» EXERCISE PROMPT: Return the lines starting with the one that contains "How do I perform: Click" and going on through the one that contains "point(543,146)", copied without any change.

» DATA LINES:
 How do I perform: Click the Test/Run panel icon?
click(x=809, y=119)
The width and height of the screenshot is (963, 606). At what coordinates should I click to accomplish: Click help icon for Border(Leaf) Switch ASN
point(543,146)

...

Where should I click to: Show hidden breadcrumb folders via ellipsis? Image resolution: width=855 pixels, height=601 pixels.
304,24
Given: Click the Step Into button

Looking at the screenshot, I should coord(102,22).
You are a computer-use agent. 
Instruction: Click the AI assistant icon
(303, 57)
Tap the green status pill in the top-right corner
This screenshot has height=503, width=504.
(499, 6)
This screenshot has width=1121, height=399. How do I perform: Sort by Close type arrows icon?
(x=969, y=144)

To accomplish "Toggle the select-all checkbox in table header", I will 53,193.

---

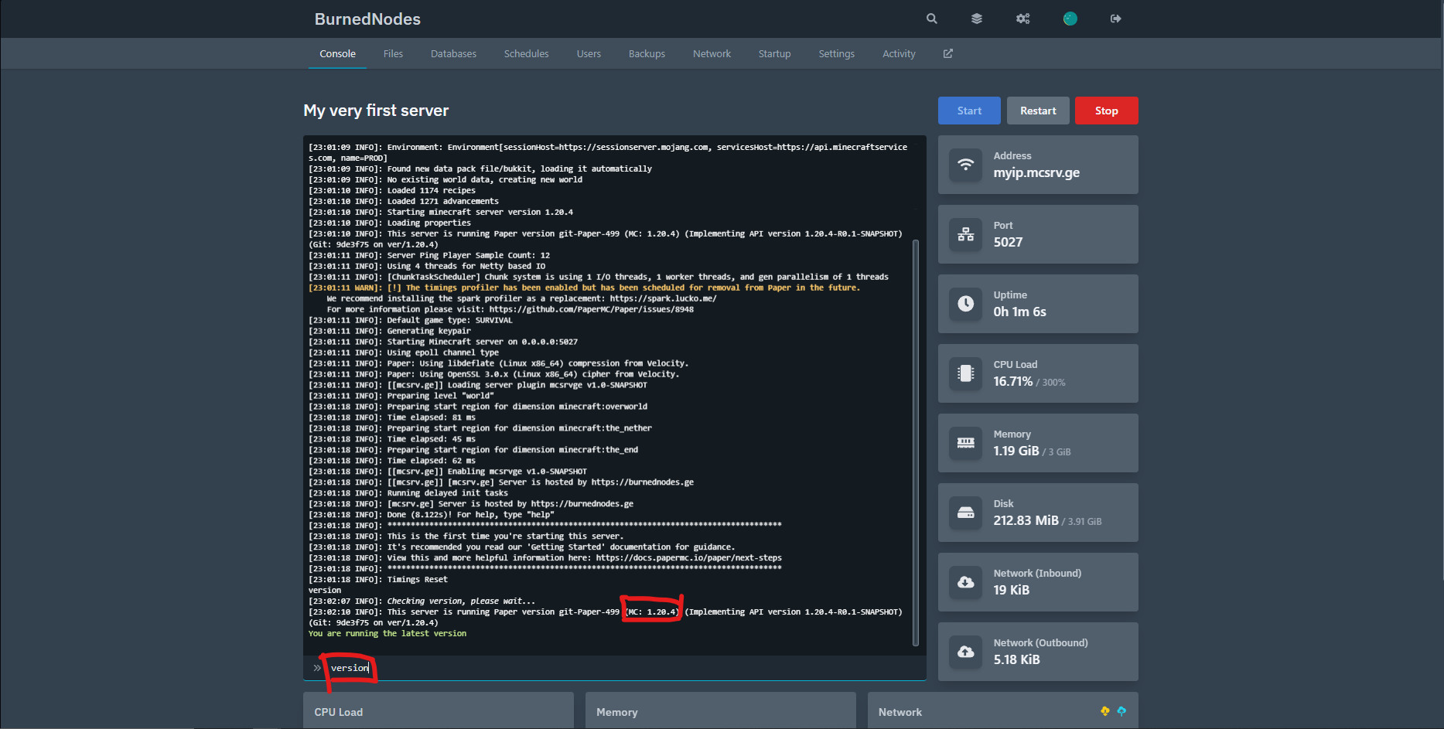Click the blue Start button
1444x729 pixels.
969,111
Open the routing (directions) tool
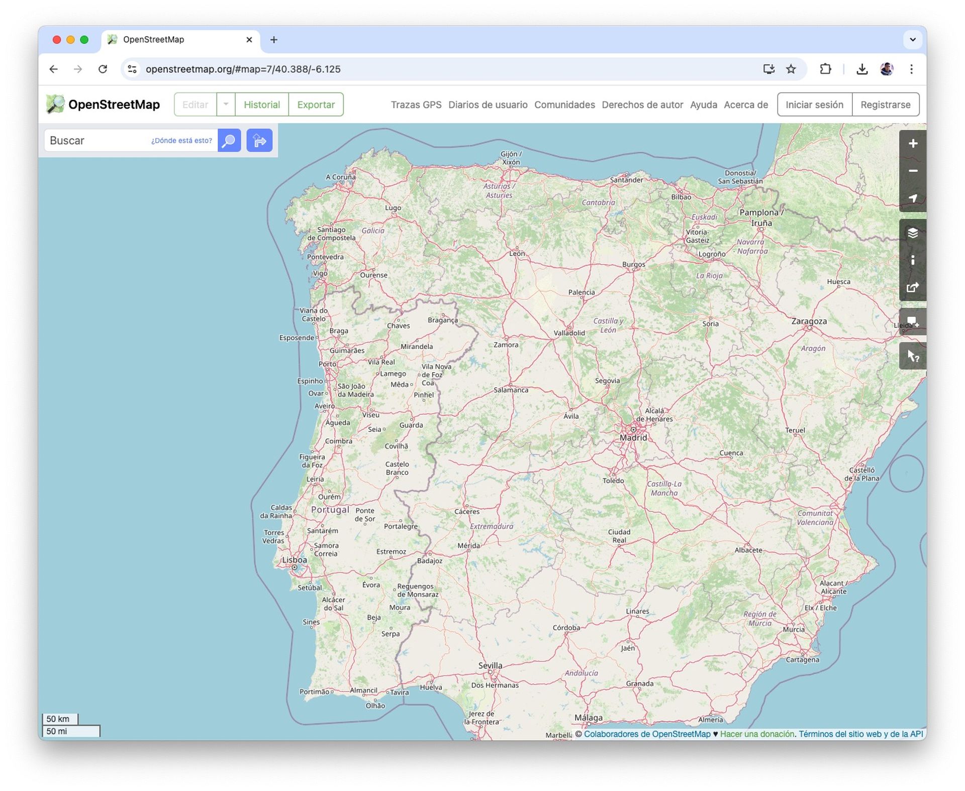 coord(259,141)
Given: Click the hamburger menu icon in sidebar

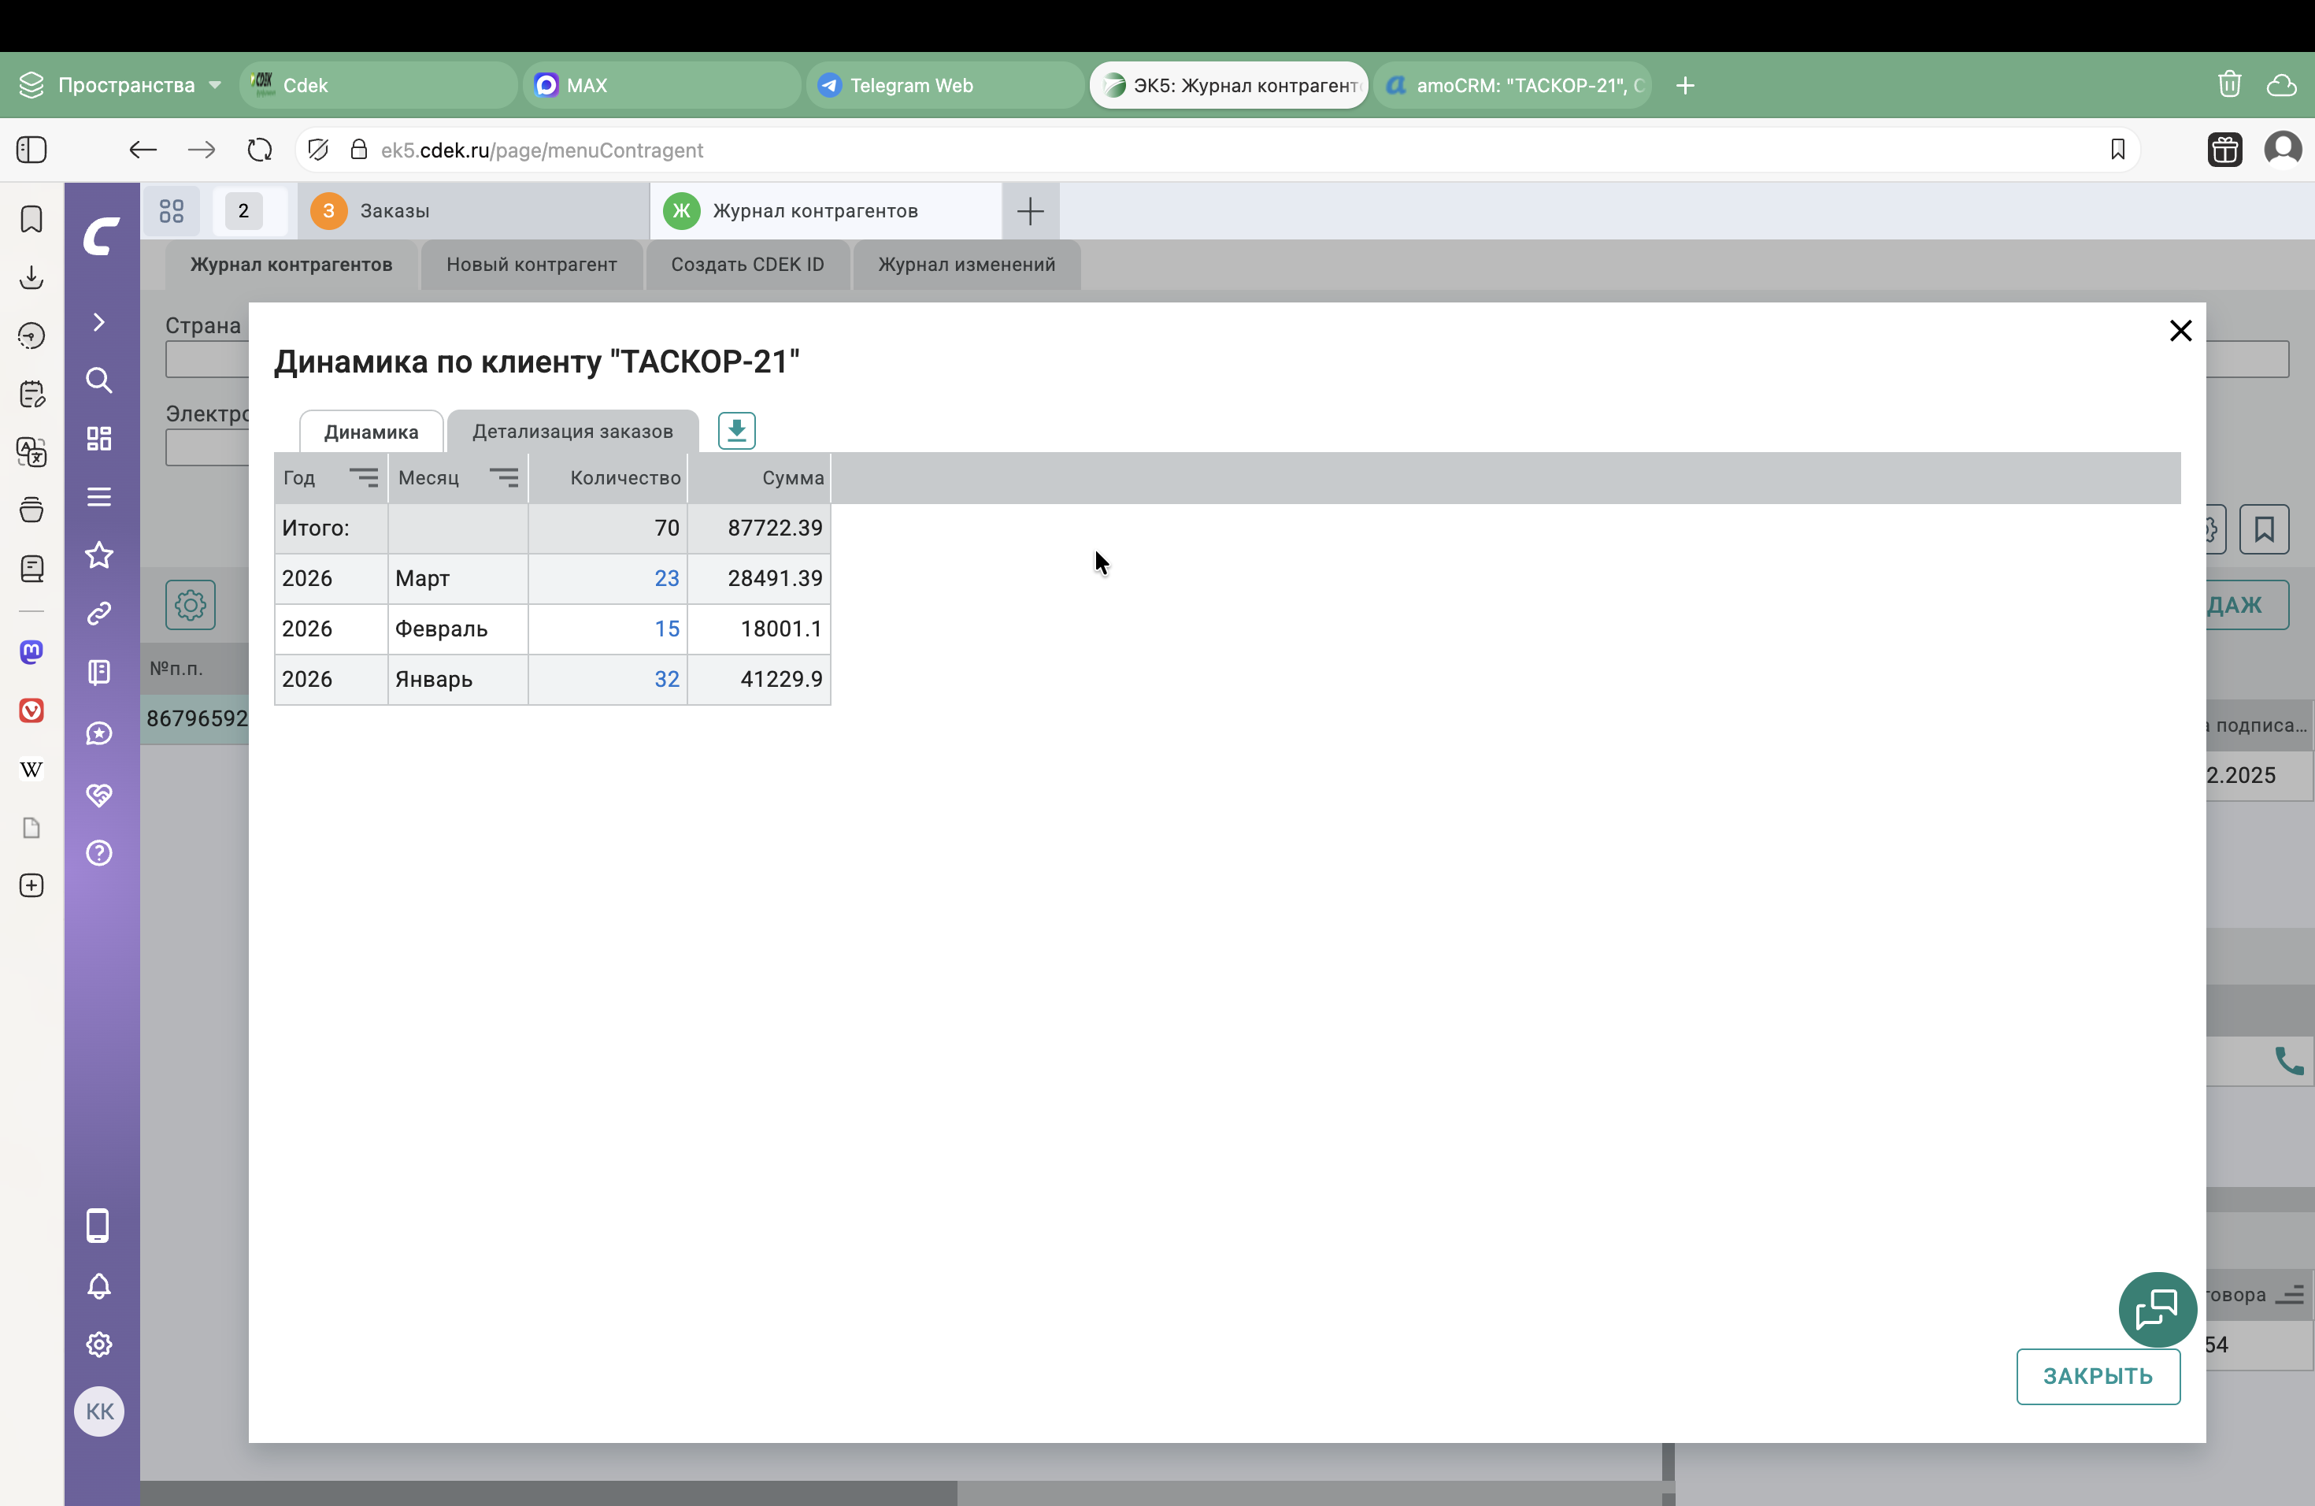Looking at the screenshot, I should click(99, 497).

» RESULT OF THIS TASK:
 How do I perform: Click the Test/Run panel icon?
click(x=809, y=119)
The width and height of the screenshot is (963, 606). At what coordinates should I click to accomplish: Click help icon for Border(Leaf) Switch ASN
point(543,146)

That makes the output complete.